------------------------

Harvey Mudd College
Computer Science 131
Programming Languages
Fall Semester 1999

Lecture 02

------------------------

------------------------

Compilers and Interpreters

Just as most of you have, up till now, done most of your programming in imperative languages, I suspect that most of you have worked exclusively with compiler-based languages.

------------------------

A compiler is sometimes called a transformer because what it does is transform a program in one language to a program in another language such that the second program has the same ``meaning'' as the first. We are not any closer to that ``meaning'', we won't have that till the second program is actually executed. The purpose of the compiler is just to get us a program that can be executed so that we can eventually get the meaning.

The typical mode of working with a compiler is that you edit your program in an editor, then you run your compiler on it, then you run the program that results from the compilation process. Then, if there are bugs, you start the cycle over. Note that the compiler has no meaningful interaction with the user.

------------------------

An interpreter is a very different beast. Imagine that when you wanted to work in C that you ran GCC and it just gave you a prompt. Now at that rompt you could type in function definitions, in which case they would be checked for correct syntax and stored away if they were ok.

But suppose you could also just ype in C expressions and the system would execute them directly. So, you could type sqrt(9); and the system would tell you 3. Thats how an interpreter behaves.

An interpreter takes a program and directly computes its meaning (some value). There is no second object program to execute. Interpreters typically interact heavily with the user. While a program may be written in an editor and loaded into the interpreter for execution, it can also be typed directly into the interpreter. As expressions are typed they are evaluated and their values printed for the user.

This leads to what is known as the read-eval-print loop.

When you enter a function definition the interpreter recognizes that and simply stores it for later use.

------------------------

Now one of the downsides of interpreters, every time they use a function, they have to go through the process of ``interpreting'' its meaning relative to the arguments it is passed. In general this is slower than executing the equivalent compiled code.
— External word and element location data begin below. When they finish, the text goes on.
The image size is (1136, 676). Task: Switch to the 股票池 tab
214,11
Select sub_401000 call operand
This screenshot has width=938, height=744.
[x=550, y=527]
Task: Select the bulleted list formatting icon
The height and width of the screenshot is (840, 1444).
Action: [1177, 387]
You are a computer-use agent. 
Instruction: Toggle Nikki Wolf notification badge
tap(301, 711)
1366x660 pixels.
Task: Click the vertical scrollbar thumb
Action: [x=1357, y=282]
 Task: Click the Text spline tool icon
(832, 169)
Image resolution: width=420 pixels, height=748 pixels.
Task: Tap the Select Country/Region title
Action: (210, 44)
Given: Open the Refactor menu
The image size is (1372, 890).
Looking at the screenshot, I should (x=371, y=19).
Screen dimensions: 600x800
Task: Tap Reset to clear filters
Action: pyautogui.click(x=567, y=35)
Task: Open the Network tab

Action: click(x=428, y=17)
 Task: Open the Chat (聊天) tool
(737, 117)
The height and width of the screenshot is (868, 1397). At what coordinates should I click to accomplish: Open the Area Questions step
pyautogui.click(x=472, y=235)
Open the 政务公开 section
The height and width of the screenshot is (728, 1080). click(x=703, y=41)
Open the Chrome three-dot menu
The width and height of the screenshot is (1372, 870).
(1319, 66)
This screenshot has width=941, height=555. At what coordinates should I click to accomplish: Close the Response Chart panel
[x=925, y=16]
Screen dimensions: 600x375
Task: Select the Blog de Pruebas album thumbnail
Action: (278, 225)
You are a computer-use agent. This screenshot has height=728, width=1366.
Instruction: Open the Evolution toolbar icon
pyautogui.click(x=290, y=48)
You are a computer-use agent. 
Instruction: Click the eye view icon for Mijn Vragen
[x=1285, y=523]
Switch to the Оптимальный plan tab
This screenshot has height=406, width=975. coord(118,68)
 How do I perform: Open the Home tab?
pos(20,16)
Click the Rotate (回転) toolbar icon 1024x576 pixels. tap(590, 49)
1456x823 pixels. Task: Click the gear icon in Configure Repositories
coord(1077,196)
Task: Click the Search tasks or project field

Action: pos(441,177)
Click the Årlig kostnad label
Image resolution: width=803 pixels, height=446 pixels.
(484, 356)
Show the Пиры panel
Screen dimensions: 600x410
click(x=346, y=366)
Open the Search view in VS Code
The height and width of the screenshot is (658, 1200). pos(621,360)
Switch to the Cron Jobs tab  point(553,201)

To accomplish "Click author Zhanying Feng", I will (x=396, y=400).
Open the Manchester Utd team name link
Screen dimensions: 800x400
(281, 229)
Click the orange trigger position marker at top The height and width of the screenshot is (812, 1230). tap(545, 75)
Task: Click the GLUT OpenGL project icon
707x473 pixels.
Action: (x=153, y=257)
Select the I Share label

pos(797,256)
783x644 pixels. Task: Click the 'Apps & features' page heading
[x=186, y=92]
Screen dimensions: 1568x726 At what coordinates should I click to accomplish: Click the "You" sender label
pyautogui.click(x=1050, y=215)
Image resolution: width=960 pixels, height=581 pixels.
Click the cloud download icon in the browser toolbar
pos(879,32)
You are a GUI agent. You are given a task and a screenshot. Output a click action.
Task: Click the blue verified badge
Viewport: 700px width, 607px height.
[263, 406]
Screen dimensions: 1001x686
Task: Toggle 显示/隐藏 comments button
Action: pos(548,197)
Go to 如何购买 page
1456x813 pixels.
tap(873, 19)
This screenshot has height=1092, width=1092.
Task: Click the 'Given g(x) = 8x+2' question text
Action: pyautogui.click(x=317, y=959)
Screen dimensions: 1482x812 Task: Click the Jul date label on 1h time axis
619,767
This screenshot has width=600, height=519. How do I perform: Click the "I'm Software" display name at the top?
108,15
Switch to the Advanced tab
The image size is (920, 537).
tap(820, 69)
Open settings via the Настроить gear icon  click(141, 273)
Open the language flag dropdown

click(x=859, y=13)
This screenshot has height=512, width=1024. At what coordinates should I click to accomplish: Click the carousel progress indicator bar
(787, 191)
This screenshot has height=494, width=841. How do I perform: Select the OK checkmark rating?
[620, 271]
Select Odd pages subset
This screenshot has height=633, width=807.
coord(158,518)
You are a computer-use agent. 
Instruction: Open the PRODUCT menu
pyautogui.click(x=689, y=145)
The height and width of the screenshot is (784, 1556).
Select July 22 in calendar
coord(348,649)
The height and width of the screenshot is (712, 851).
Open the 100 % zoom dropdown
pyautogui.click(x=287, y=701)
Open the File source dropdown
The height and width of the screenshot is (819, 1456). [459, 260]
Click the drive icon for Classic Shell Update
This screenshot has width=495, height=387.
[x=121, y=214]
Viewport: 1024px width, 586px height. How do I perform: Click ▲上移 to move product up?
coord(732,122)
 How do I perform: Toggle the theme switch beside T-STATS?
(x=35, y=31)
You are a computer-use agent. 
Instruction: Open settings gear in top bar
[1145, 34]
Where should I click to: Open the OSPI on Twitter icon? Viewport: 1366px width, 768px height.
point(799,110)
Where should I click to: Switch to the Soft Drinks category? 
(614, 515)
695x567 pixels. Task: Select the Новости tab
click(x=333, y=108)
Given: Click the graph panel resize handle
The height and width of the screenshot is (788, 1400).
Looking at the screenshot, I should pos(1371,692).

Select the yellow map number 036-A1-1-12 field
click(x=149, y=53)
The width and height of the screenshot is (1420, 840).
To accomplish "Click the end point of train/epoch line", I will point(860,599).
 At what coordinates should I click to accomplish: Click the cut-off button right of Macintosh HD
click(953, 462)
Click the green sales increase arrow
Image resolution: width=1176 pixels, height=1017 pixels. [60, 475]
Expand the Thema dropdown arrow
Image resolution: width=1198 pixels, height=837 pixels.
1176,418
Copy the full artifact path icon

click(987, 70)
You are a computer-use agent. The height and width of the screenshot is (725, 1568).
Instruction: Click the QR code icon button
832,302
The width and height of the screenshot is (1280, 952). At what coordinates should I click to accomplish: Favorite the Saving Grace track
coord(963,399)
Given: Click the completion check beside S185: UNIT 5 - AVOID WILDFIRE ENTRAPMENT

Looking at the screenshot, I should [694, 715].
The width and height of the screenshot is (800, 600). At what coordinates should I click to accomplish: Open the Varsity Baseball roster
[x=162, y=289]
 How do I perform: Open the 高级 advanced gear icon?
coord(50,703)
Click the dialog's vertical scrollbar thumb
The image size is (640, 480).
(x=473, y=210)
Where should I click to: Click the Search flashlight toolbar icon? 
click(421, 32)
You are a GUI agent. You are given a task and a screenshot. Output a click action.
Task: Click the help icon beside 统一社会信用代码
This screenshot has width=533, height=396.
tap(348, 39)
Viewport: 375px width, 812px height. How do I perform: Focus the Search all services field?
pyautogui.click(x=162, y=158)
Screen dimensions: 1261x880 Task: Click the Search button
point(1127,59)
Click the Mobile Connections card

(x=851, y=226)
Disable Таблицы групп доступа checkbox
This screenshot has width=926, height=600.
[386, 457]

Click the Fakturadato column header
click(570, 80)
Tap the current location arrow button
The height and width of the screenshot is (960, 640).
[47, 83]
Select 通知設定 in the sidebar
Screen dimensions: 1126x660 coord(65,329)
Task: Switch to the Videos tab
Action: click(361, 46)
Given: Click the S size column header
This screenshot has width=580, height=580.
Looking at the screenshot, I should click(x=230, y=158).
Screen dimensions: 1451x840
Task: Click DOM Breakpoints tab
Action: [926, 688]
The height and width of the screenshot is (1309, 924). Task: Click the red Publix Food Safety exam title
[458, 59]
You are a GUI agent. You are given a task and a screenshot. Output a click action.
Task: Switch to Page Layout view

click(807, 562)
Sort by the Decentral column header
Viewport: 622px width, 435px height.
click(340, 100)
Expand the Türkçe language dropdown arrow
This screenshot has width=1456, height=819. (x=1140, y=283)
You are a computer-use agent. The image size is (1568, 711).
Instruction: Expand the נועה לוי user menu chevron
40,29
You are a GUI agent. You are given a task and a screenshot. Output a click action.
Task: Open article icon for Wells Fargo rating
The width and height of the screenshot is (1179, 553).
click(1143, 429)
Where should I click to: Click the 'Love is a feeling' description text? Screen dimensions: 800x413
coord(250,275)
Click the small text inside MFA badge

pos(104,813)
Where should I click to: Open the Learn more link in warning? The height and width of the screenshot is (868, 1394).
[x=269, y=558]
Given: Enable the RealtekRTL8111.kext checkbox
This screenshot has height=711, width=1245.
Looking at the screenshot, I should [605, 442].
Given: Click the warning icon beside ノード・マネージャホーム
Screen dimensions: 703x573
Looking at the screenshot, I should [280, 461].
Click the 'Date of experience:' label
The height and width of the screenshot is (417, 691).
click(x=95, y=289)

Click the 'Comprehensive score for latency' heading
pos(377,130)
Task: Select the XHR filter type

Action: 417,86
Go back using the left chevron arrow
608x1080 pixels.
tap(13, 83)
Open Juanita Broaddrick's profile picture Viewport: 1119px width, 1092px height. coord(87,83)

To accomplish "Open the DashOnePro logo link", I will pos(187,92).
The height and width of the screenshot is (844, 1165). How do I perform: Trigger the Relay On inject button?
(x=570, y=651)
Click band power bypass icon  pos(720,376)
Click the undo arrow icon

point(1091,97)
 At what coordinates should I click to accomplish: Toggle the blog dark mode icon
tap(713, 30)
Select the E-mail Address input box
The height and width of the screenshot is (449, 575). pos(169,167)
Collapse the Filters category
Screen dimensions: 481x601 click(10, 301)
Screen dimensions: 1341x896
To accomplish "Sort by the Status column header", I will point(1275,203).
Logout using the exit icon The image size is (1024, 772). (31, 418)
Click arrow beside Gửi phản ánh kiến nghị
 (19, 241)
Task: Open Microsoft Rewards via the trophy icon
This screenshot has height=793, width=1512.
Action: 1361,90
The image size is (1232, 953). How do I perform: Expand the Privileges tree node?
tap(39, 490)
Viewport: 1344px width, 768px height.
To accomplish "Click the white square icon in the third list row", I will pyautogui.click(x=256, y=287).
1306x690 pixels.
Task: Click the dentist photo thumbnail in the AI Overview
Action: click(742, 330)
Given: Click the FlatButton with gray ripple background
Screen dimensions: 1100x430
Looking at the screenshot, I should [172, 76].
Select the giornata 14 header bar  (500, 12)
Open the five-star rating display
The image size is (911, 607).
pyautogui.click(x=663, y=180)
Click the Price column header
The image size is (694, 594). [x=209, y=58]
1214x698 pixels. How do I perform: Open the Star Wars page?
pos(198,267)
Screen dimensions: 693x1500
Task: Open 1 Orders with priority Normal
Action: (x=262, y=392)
The result is that nowadays many interpretes are not really interpreters, butwhat are called ``incremental compilers''. The idea is that when you type an expression at the prompt, the system doesn't interpret it, but rather compiles it and then runs the compiled code and then presents you the result.

If you enter a function definition the system just stores the compiled code for the function as its definition. The ML system we will be using is and incremental compiler.

------------------------

A Brief History of ML

I want to talk now for a couple of minutes about the history of ML. You don't really need to know this but I think that understanding the background behind a language is kind of important because it influences how the language comes to look and be the way it does.

ML as originally developed in the late 1970's at the University of Edinburgh in Scotland by Mike Gordon and a handful of collaborators.

Interestingly, ML wasn't originally intended by it's designers as a general-purpose stand-alone language. Rather, Gordon was working on a theorem proving package called LCF (The Logic of Computable Functions) that was designed to prove facts about programs written in a relatively simple language called PCF.

Now theorem proving in that setting is complicated and theorem provers like LCF don't just go off and prove things on their own. You have to give them a lot of hints, which are called tactics, about what to doin various situations.

ML was originally just the custom language used to program the tactics for PCF. Since it was a language in which the user was going to make statements about another object language, Mike Gordon just called it Meta Language. This was inevitably shortened to ML.

Now other people working on the PCF project and related things began to realize that ML was a really nice programming language in its own right. And so it has come to stand alone from the PCF project.

Eventually there were several variants of ML in development and use at a variety of institutions. The inevitable incompatibilties developed and so in the mid 80's a series of discussions were held culminatingin the standardization of language. The new language is called SML. Some books say that this stands for ``Standard Meta Language'' but that's a misnomer. ML used to stand for ``Meta Language'' but SML stands for ``Standard ML''.

Most ML's now conform pretty closely to the standard, though there are often a number of non-standard extensions. One ML that continues to develop apart from the standard and yet has a fairly large following because of some very nice features it includes is CAML which stands for Category Architecture ML. It was developed in France by the people at INRIA (the natonal computer science research institutes) in Paris and Nice and grew out of theoretical work in using a mathematical system called Category Theory as the underlying model of computation.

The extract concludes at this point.